◆ YOUR GOAL ◆
Pull out each line below that contains the word "agent" and copy it in full.

[Rows on where targets appear]
▶

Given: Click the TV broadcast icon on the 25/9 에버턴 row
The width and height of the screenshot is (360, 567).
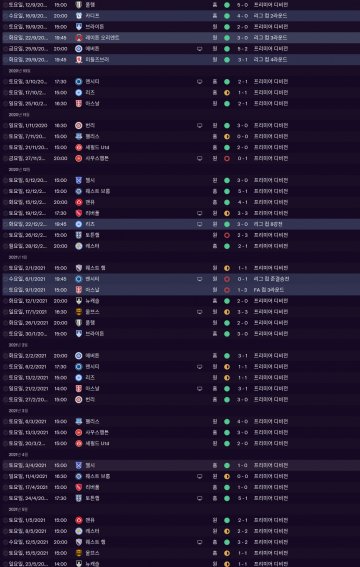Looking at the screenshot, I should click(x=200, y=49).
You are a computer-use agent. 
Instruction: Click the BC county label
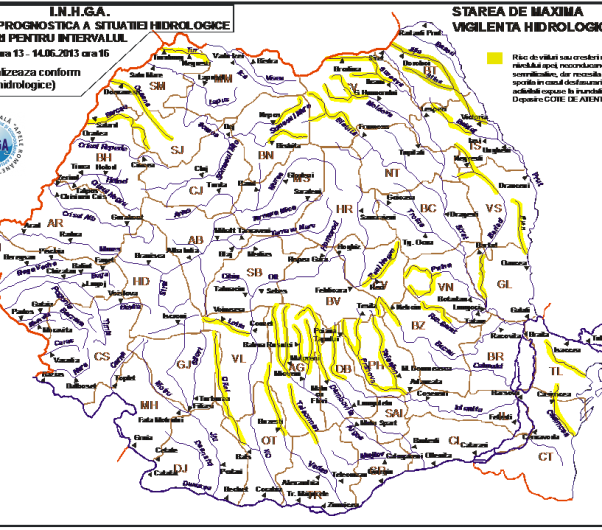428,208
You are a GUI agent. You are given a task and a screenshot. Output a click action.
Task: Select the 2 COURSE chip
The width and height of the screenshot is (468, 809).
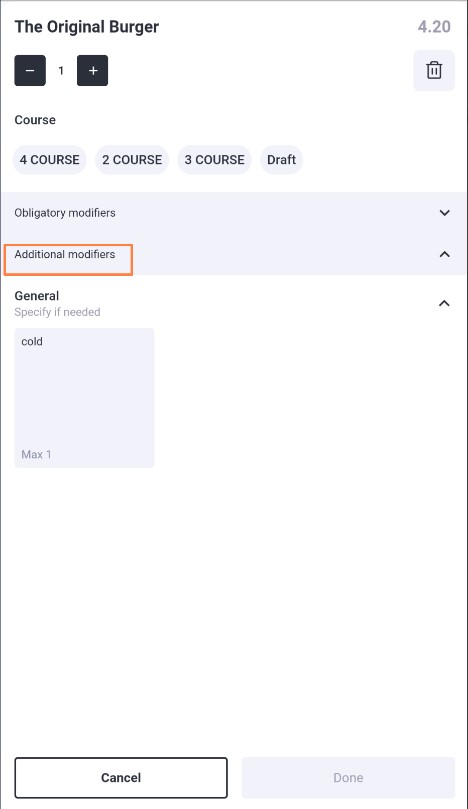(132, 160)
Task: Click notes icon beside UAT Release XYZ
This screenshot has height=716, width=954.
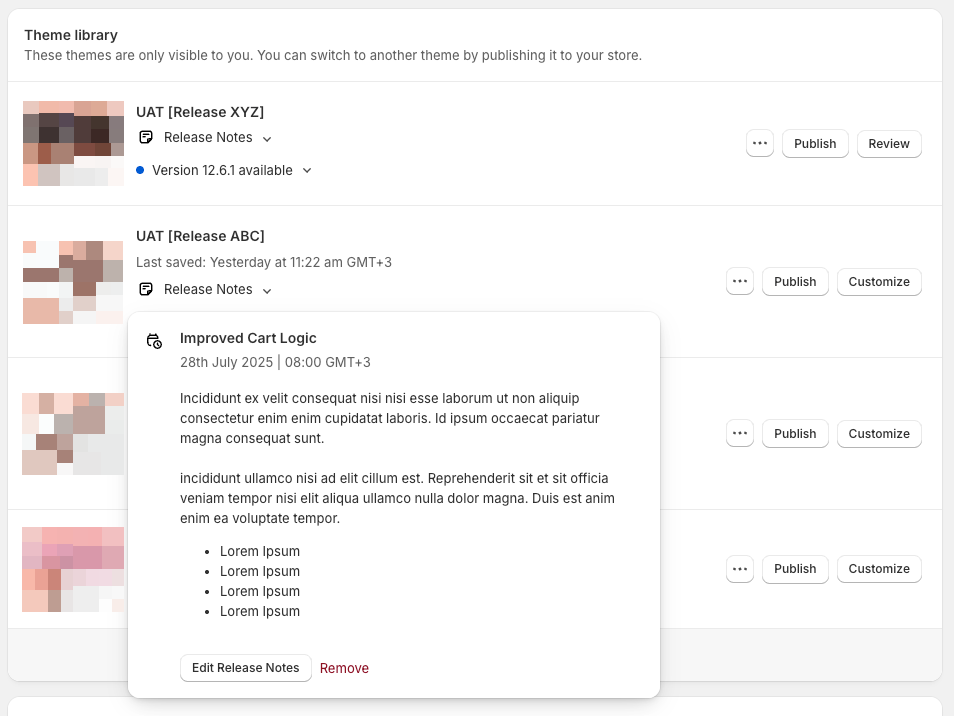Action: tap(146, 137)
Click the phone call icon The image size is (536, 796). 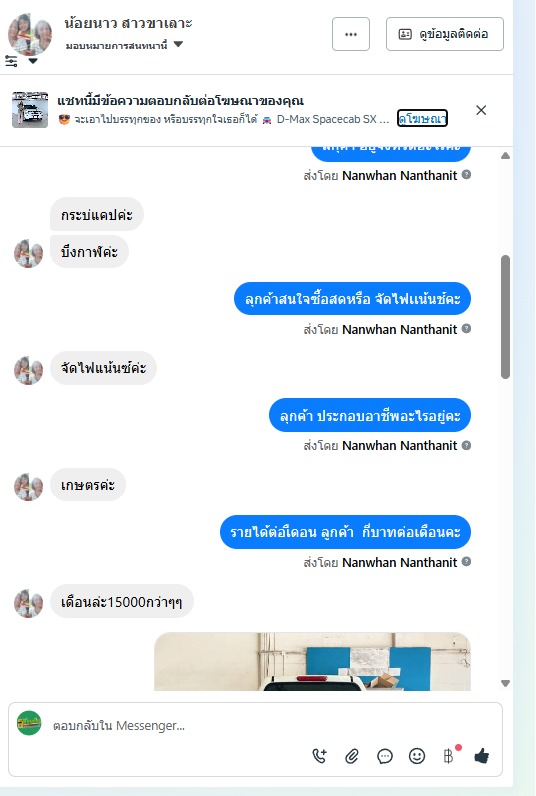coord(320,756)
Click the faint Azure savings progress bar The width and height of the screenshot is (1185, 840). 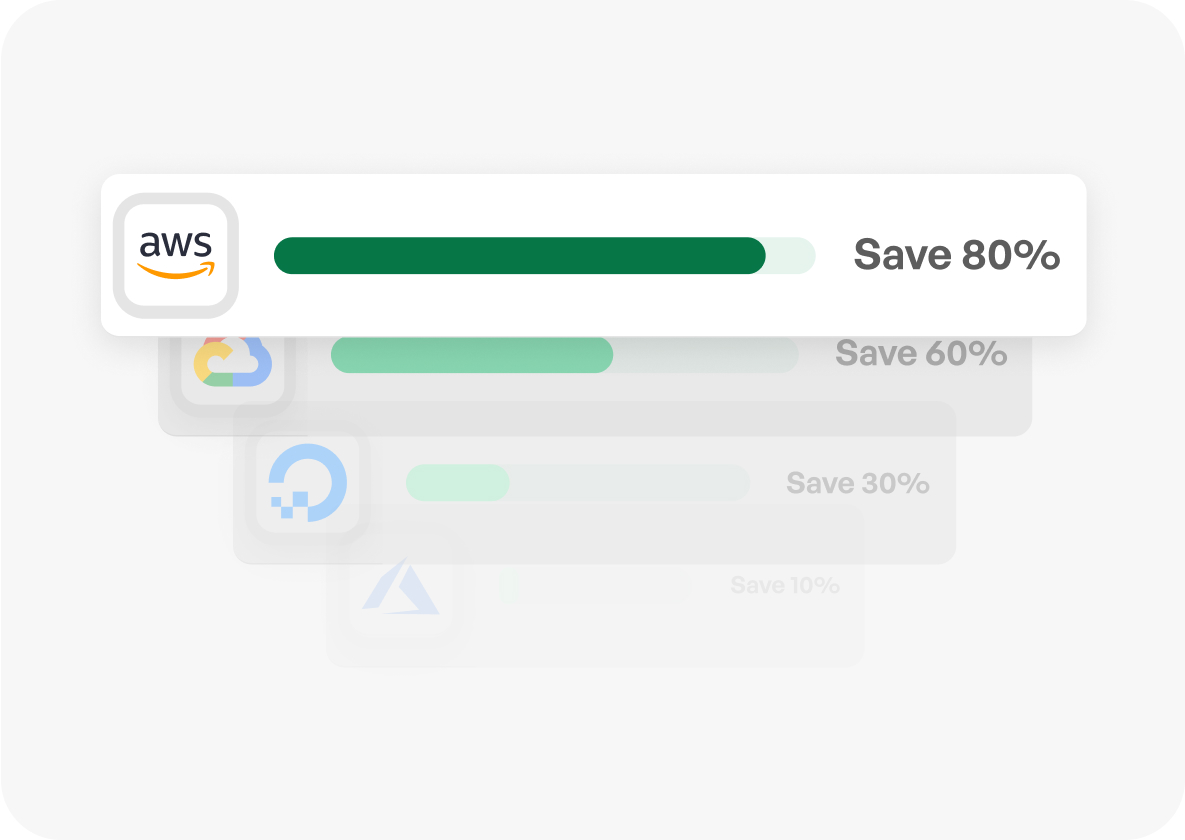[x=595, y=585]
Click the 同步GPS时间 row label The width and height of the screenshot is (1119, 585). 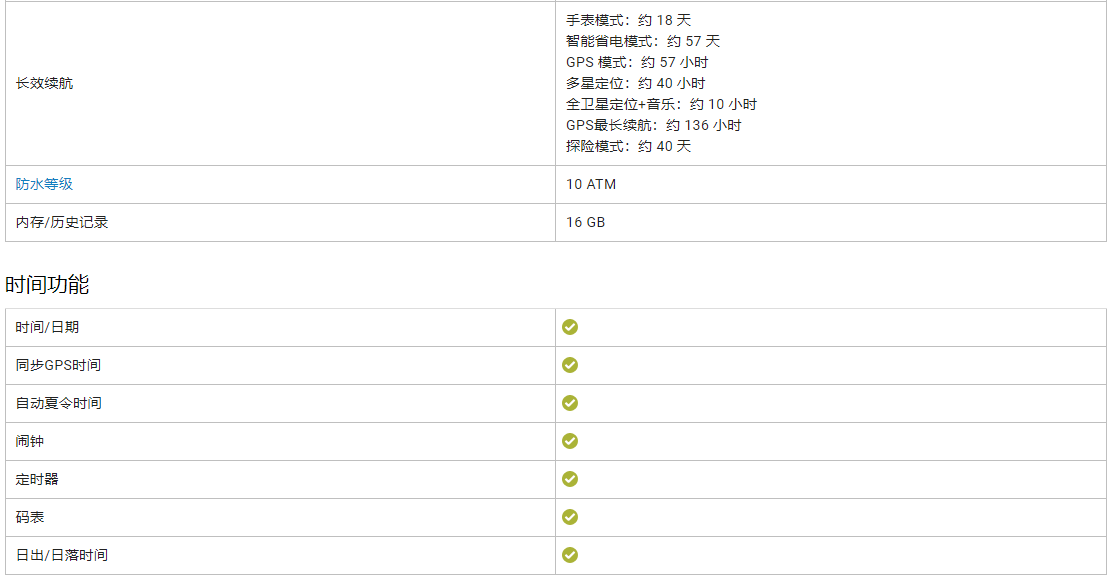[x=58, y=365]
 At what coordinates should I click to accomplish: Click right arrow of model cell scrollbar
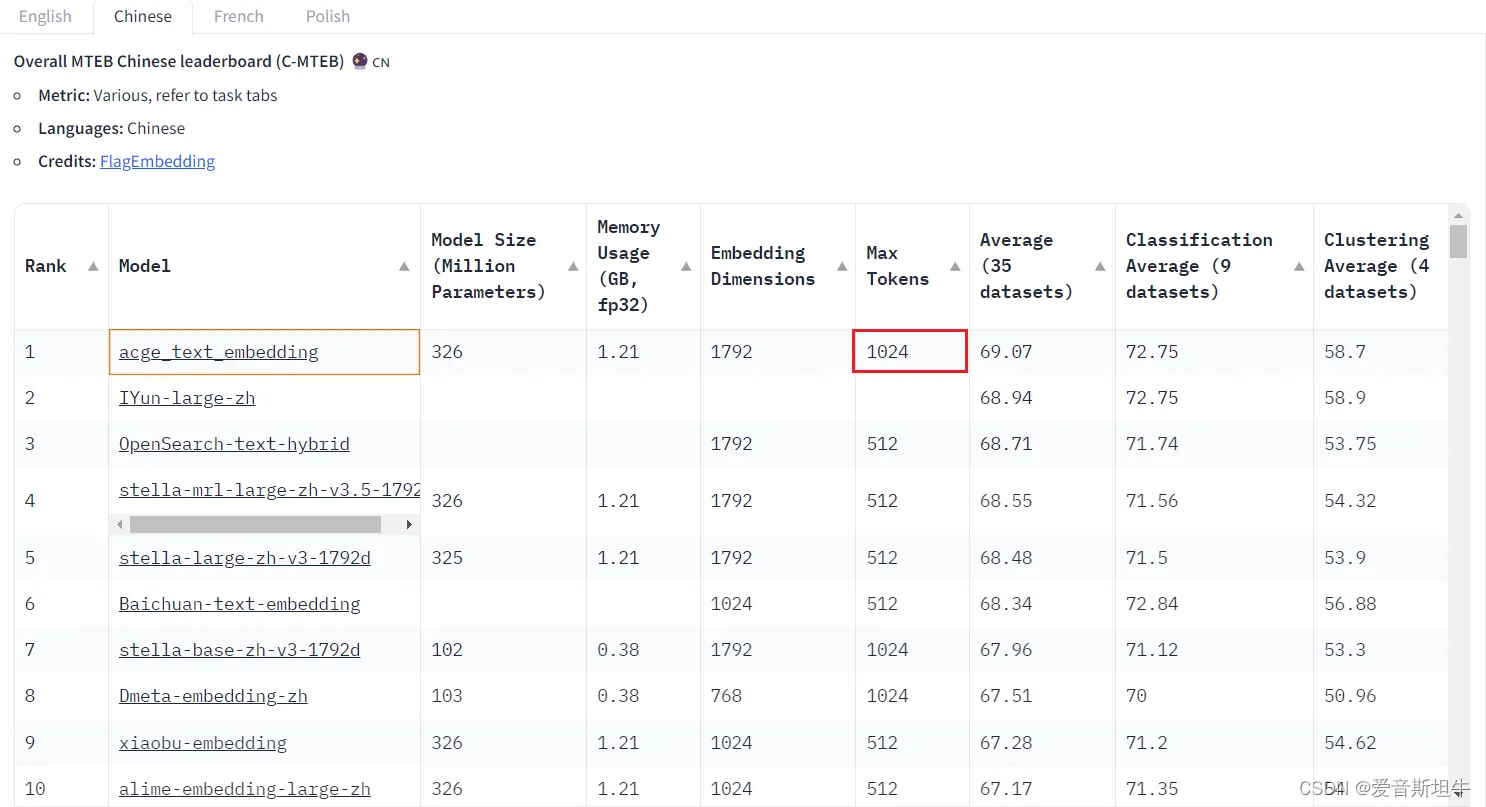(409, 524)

◀

◆ SOLUTION FOR THIS TASK ◆
You are a computer-use agent. 
You are a GUI agent. You are given a task and a screenshot. Output a click action.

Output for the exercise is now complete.